The government will undertake a “fundamental reassessment” of the private finance initiative (PFI) to create an improved delivery model, chancellor George Osborne announced today.
The Treasury will lead the review that aims to create a new model that takes advantage of private sector expertise, but at a lower cost to the taxpayer.
The government is said to expect that the new model will be cheaper, will access a wider range of private sector financing sources and will strike a better balance of risk between the private and the public sectors.
The Treasury will also be looking to retain the benefits of PFI, including getting projects delivered to time and to budget, and giving the private sector “the right incentives to effectively manage risk”.

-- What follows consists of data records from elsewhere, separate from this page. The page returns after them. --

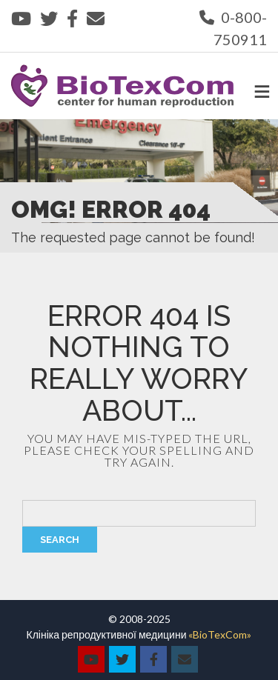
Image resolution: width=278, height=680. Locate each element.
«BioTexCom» (219, 634)
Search (59, 539)
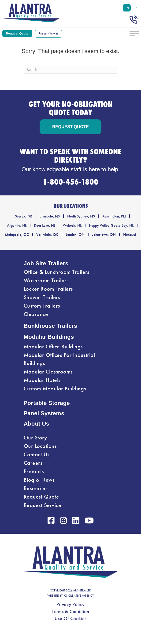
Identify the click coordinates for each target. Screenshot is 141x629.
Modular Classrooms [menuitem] (48, 371)
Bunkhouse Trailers (50, 326)
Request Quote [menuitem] (41, 496)
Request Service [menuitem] (42, 505)
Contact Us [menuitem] (37, 454)
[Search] (70, 70)
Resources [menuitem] (36, 488)
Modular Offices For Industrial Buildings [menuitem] (59, 359)
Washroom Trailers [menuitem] (46, 280)
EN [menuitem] (127, 8)
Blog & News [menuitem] (39, 480)
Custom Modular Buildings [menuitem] (55, 388)
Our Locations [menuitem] (40, 446)
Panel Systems (44, 413)
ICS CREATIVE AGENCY (78, 596)
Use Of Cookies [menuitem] (70, 618)
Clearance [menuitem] (36, 314)
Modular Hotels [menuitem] (42, 380)
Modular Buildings (49, 337)
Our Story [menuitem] (35, 437)
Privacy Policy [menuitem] (70, 604)
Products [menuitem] (34, 471)
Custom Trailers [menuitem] (42, 305)
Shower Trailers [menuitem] (42, 297)
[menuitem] (127, 7)
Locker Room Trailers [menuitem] (48, 289)
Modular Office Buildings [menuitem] (53, 346)
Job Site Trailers (46, 263)
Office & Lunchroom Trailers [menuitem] (56, 272)
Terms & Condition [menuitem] (70, 611)
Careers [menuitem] (33, 463)
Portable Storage (47, 403)
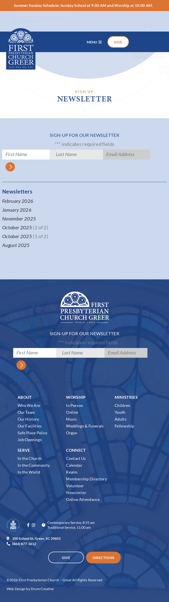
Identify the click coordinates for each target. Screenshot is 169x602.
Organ (71, 432)
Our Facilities (30, 425)
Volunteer (75, 485)
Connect (76, 450)
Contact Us (76, 458)
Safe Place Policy (33, 432)
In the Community (34, 465)
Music (71, 419)
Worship (75, 397)
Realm (71, 472)
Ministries (126, 397)
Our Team (26, 412)
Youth (120, 412)
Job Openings (30, 439)
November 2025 (19, 219)
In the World (29, 472)
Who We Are (29, 405)
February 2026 (17, 201)
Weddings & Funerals (85, 425)
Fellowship (124, 425)
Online (72, 412)
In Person (74, 405)
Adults (121, 419)
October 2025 (17, 227)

The review will create a model which:
- Is less expensive and uses private sector innovation to deliver services more cost effectively;
- Can access a wider range of financing sources, including encouraging a stronger role to be played by pension fund investment;
- Strikes a better balance between risk and reward to the private sector;
- Has greater flexibility to accommodate changing public service needs over time;
- Maintains the incentive on the private sector to deliver capital projects to time and to budget, and to take performance risk on the delivery of services;
- Delivers an accelerated and cheaper procurement process;
- Gives greater financial transparency at all levels of the project, so that the public sector is confident that it is getting what it paid for, and that the taxpayer is sure it is getting a fair deal now and over the longer term.